The story begins with the church meeting on the evening of Sunday 24th September. I will let them take up the story from there:
During the final stages of the evening, we prayed as a group for the issue of drugs in Edinburgh. This was a specific time of contending for change for a specific issue. Before we started to pray, a testimony was shared about a group of Californian intercessors who prayed for the same problem in their region and how they had seen their prayers answered though a report in the newspaper.
Sitting in small groups, we each simply asked God to bring about a shift – in effect, that God would bring justice to this issue (Luke 18). Today (Monday 25th) we prayed for this issue again during a leadership meeting in the church. At 12:48pm (during the end of this meeting), a report on BBC news Scotland was published that the police had seized a £30,000 cannabis haul in Leith.
The report can be found here on the BBC web site.
There are two issues I have with this story. Firstly, they did not pray for any specific outcome so attributing an outcome to being the result of prayer is tenuous, particularly in a city where there are drug incidents involving the police at least once a week. There simply isn't a logical connection between the two. Trying to attribute cause and effect is not unlike cold reading and its quite unbecoming of Christians. Who are they trying to kid? Secondly, the raid in which the cannabis was seized took place earlier on the Sunday, before any of the prayers were made. The investigative work which led to it would have been ongoing for some time.

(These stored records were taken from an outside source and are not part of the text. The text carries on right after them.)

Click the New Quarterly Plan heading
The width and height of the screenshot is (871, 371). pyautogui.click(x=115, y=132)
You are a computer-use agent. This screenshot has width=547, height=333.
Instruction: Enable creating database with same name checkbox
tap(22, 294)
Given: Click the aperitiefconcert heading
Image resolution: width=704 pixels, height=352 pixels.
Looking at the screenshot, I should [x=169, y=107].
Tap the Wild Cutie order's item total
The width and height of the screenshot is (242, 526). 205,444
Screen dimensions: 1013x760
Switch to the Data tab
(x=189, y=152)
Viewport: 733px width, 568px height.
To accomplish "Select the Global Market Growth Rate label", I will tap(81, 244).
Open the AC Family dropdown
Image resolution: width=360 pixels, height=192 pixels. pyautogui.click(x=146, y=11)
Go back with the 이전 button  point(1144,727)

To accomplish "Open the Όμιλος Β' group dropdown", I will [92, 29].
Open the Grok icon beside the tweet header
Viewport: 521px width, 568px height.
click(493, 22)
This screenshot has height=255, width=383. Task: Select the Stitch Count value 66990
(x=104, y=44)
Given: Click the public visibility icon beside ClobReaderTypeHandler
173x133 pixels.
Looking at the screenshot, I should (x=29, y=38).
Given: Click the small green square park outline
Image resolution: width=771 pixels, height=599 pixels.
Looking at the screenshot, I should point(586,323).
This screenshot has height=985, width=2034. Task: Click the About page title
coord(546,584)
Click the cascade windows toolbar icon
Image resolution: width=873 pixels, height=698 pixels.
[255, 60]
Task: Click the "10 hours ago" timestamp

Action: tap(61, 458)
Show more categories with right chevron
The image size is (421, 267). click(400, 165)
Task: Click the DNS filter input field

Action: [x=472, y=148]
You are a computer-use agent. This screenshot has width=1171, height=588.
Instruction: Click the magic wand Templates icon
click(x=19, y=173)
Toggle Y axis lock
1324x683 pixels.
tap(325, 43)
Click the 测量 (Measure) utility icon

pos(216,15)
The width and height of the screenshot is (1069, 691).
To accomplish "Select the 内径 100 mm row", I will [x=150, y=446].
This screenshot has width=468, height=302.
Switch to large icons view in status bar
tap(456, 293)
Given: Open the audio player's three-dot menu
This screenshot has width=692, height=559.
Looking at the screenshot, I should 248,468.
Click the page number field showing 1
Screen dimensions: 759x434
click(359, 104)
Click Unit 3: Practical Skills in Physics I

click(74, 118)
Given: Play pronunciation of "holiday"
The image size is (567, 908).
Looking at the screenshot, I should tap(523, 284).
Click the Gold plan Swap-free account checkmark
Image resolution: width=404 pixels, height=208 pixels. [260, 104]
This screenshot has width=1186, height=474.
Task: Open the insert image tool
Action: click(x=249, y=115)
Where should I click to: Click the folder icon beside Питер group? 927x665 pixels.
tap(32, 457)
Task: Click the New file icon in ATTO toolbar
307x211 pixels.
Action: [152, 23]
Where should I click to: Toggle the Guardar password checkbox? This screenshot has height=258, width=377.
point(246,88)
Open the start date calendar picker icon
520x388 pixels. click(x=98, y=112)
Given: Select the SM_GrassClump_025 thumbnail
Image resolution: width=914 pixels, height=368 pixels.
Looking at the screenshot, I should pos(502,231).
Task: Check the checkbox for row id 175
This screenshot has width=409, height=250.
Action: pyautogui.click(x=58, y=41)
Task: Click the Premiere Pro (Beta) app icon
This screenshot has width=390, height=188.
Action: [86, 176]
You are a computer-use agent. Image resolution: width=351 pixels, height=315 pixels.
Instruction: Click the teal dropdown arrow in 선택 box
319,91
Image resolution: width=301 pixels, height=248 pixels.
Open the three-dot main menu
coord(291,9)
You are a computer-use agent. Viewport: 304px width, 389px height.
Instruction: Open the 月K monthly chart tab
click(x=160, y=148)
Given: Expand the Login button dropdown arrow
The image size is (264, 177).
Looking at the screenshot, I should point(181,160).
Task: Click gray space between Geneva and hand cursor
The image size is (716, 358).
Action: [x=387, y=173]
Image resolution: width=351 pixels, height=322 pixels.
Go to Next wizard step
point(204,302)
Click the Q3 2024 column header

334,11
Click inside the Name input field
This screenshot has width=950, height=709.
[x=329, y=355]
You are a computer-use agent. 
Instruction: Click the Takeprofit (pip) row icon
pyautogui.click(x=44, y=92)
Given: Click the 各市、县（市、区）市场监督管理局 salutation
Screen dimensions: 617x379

I think whats happened here is a case of people wanting to bolster their faith by seeing a pattern of cause and effect that is not there. Its not the first time I have seen it either. I knew of someone who had found a lump in her breast and was referred for tests by her doctor. Her church prayed. The tests results were that it was a non malignant growth. The church declared it as a healing miracle. Other more skeptical observers might take the view that she never had cancer in the first place.
There is still drug addiction in Leith.